Natural gas demand has shown much less impact, because it’s not used in transportation. The chart shows that it’s running the same as a year ago, although last week power consumption dipped. Power outages from Tropical Storm Isaias may have been partly to blame.
Citi’s forecast of higher natural gas relies on two factors: the drop in oil production has also reduced output of associated gas, which was most common in the Permian in west Texas. Oil prices drive the economics of drilling in that region. The resulting gas production was pressuring prices as well as causing more flaring (watch Stop Flaring).
The second factor relies on a Biden administration, which is looking the more likely outcome based on recent opinion polls. The thinking is that a Federal initiative to lower CO2 emissions will start with accelerating the phase-out of coal-burning power plants. This trend has been under way for several years, and represents the easiest steps an incoming President Biden could take to fulfill campaign pledges on clean energy.

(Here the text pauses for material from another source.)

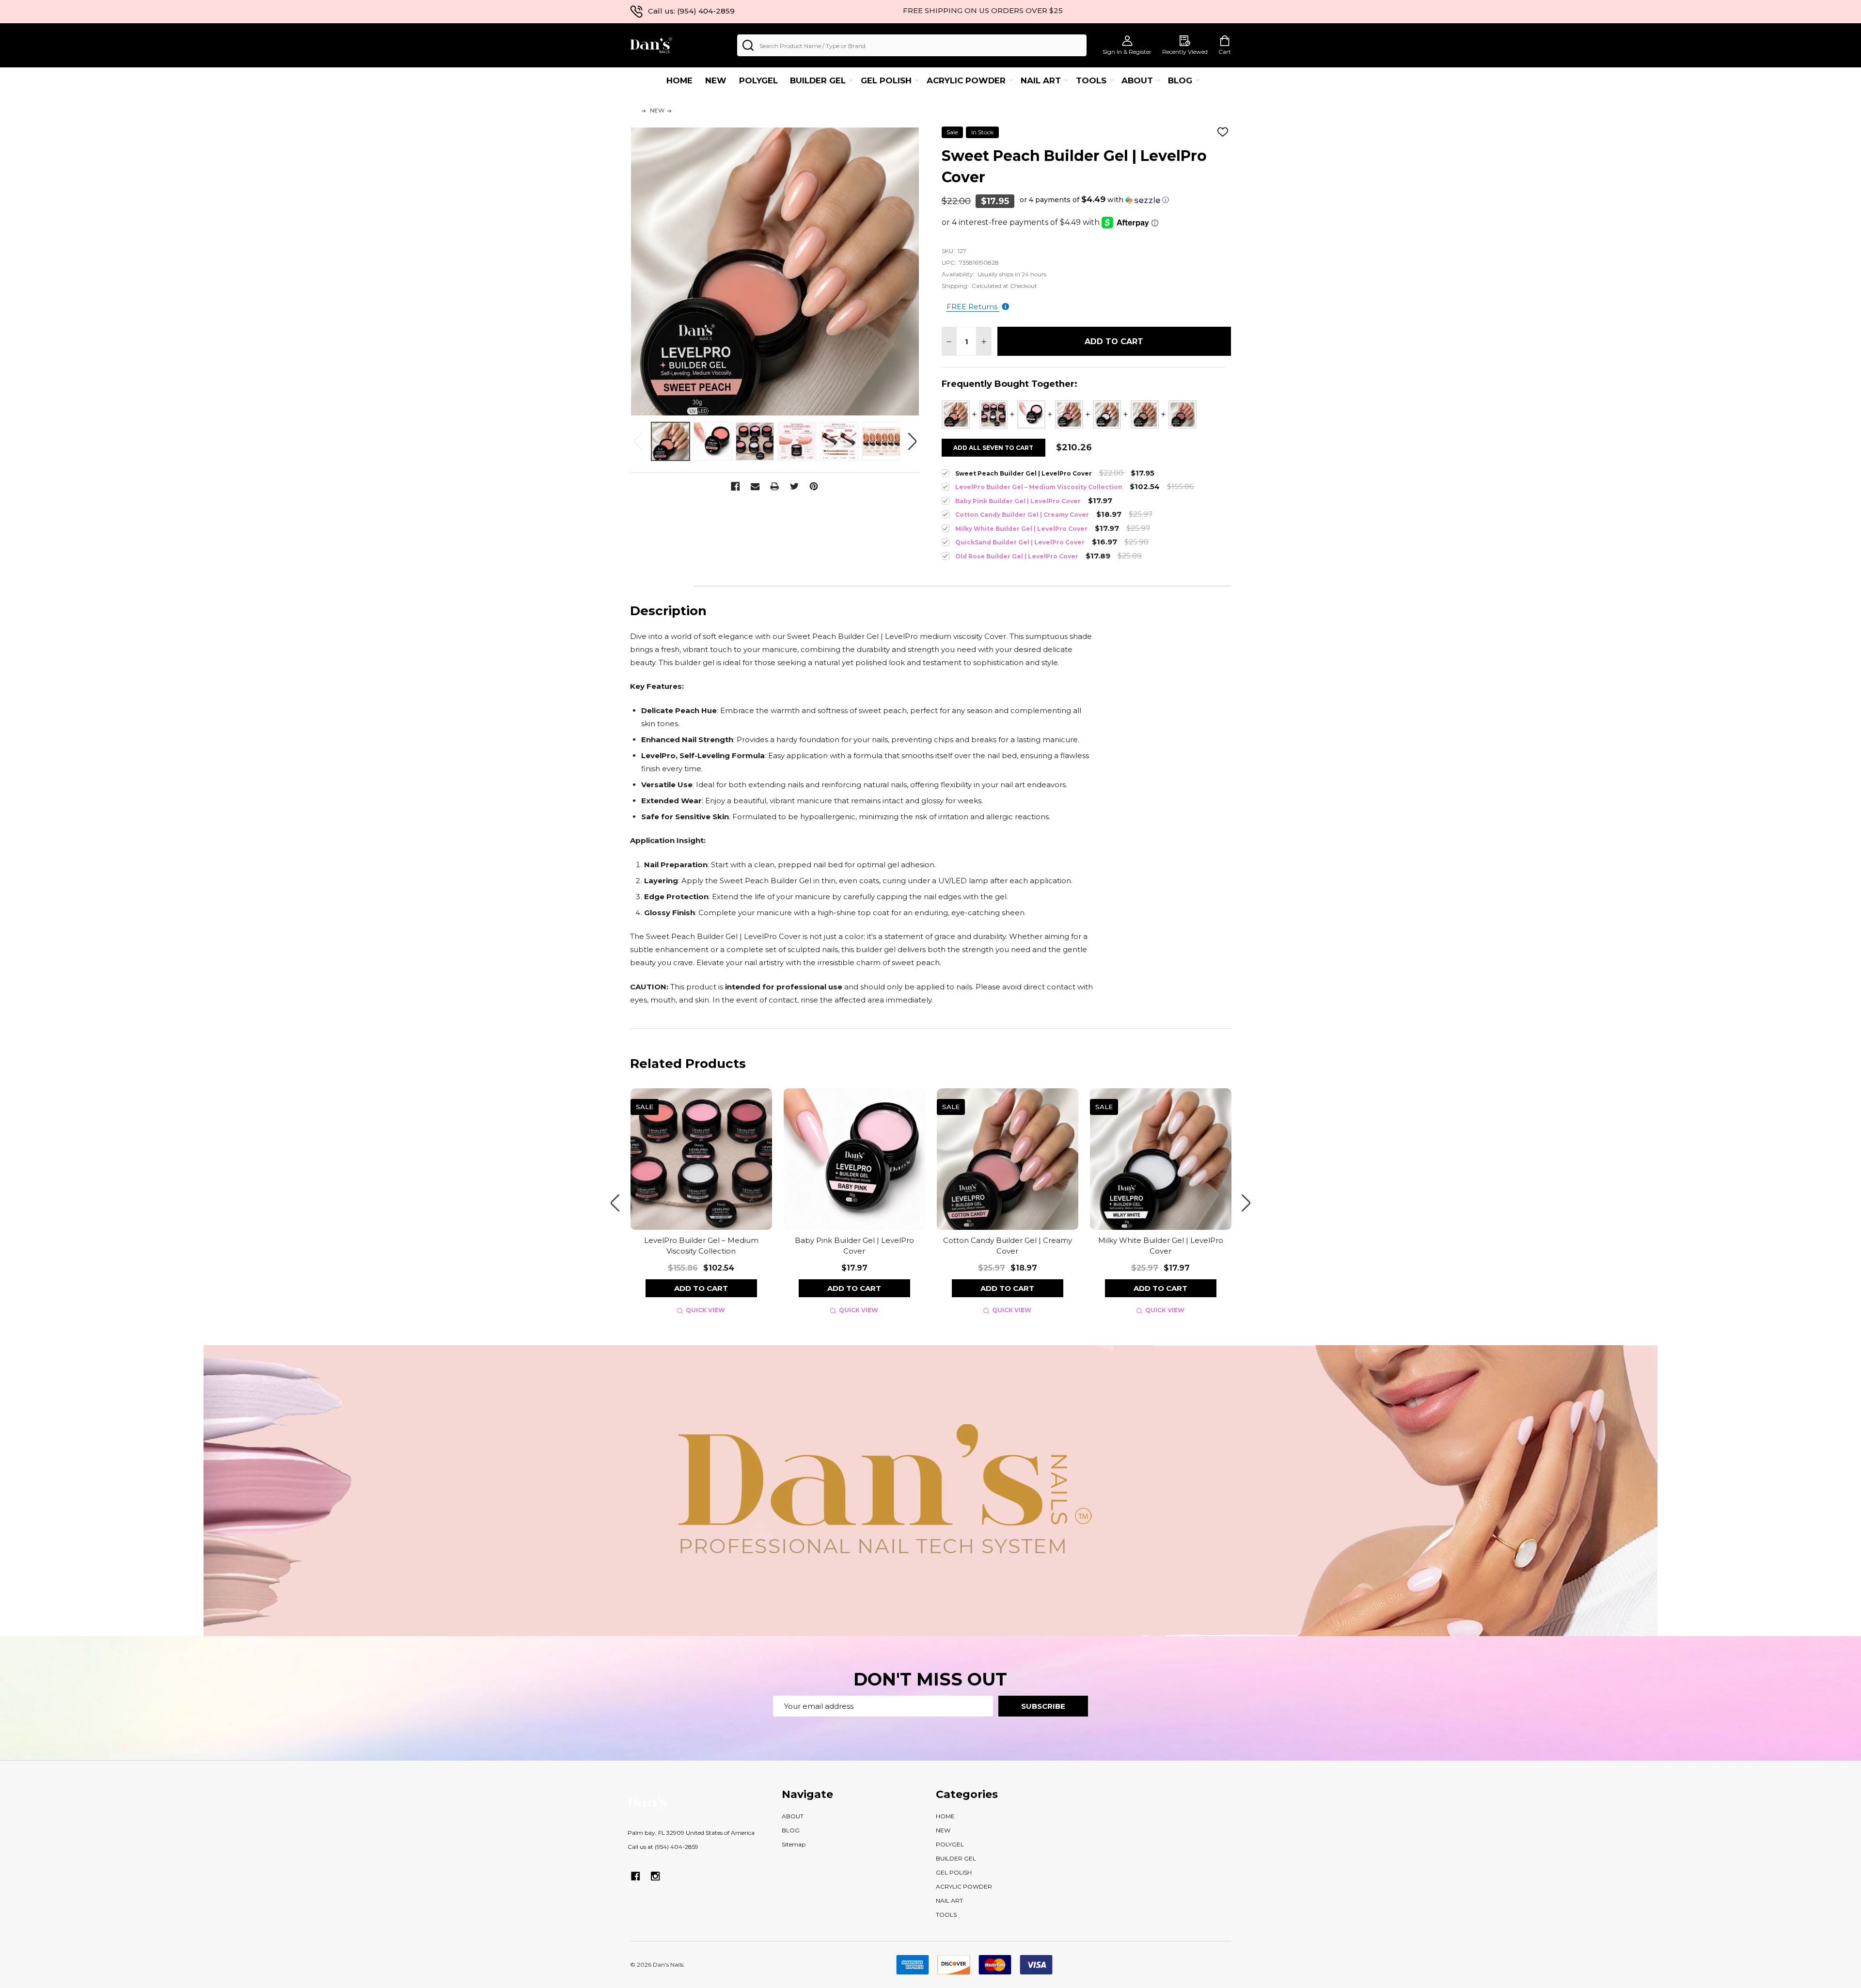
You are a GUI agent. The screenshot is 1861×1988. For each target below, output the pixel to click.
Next (912, 441)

Deferred natural gas futures pushed higher in recent weeks, reflecting higher prices a year out at the same time as opinion polls continue to show Biden in front.
Natural gas power plants typically release half the CO2 emissions of coal for equivalent energy production, and are also free of particulate matter and other pollution such as nitrogen oxides, sulfur dioxide, mercury and other hazardous substances that the local population inhales.
The Biden Plan for Climate Change targets “net-zero emissions no later than 2050.” However, the Biden-Sanders Unity Task Force says, “Democrats commit to eliminating carbon pollution from power plants by 2035.” A Biden administration would be under pressure from extreme liberals to adopt the more aggressive target, which Citi believes is likely.
Citi Research calculates that retiring the nation’s coal plants at a uniform rate would take approximately 10 Gigawatts (GW) of power offline annually. Assuming these plants are running at 48% capacity, as was the case last year, the country would need to add 4.8 GW of new natural gas power every year, requiring about 1 Billion Cubic Feet per Day (BCF/D).
Foreign demand is also increasing — both China and India have long term plans to use more natural gas. Nord Stream 2, which is being built to supply more Russian gas to Europe, continues to draw U.S. sanctions which may yet impede its ultimate completion.
Last year, the U.S. produced 92 BCF/D of natural gas, consuming 85 BCF/D domestically with the difference made up by exports (5BCF/D) and withdrawals from storage (1.4 BCF/D). Decommissioning coal plants could increase domestic demand by 1% or so annually.
So far, cheap natural gas has motivated the switch away from coal. Citi expects higher prices to reduce the economic advantage, but also believes this will stimulate increased production by 2022.
Although Trump’s election victory was welcomed by energy executives, their enthusiasm for a Republican administration freed their animal spirits in recent years, and investors have borne the cost. A pro-fossil fuel administration has been an excuse for many upstream and a few midstream companies to dump financial discipline and allocate capital with overly optimistic assumptions.
It may seem perverse, but a Biden victory could be good for pipeline investors, because it would impose a more cautious assessment of new projects. An industry held responsible for climate change by extremists in the president’s party would more likely be parsimonious in spending its cash.
New greenfield pipeline projects are already a non-starter because of relentless legal challenges, which many investors have welcomed (see Environmental Activists Raise Values on Existing Pipelines). Solar and wind projects are just as vulnerable to the same delaying tactics using the court system. New England is famously opposed to new pipelines (see An Expensive, Greenish Energy Strategy). But in 2017 an offshore wind project also fell victim to interminable delays, from property owners defending their ocean view (see After 16 Years, Hopes for Cape Cod Wind Farm Float Away).
Russell Gold recounted in Superpower: One Man’s Quest to Transform American Energy the challenges that defeated Michael Skelly in building high voltage transmission lines to send electricity from windy, unpopulated regions to cities.
New natural gas power plants retain a substantial cost advantage over renewables, even after many years of subsidies. It’s likely that a sharp increase in solar and wind farms, along with the associated power lines, will collide with the same NIMBY opposition through court challenges. Energy infrastructure that is already installed, such as natural gas pipelines, has an advantage.
Much can change over the 79 days until the election, but pipeline stocks have been outperforming the S&P500 since earnings were kicked off by Kinder Morgan last month (see Pipeline Earnings Provide A Boost). Dividend yields of 8-9% are drawing buyers who are looking beyond the opinion polls.
There’s no reason for equity investors in midstream energy infrastructure to be scared of a Biden presidency (listen to our recent podcast, Joe Biden and Energy). Bond investors see little of concern — Enterprise Products Partners (EPD) for example recently issued 30 year debt at 3.2%, while their equity offers a dividend yield over 9%. Compared with the past four years, equity returns are likely to be much better.
We are invested in the names mentioned above and all the components of the American Energy Independence Index via the ETF that seeks to track its performance.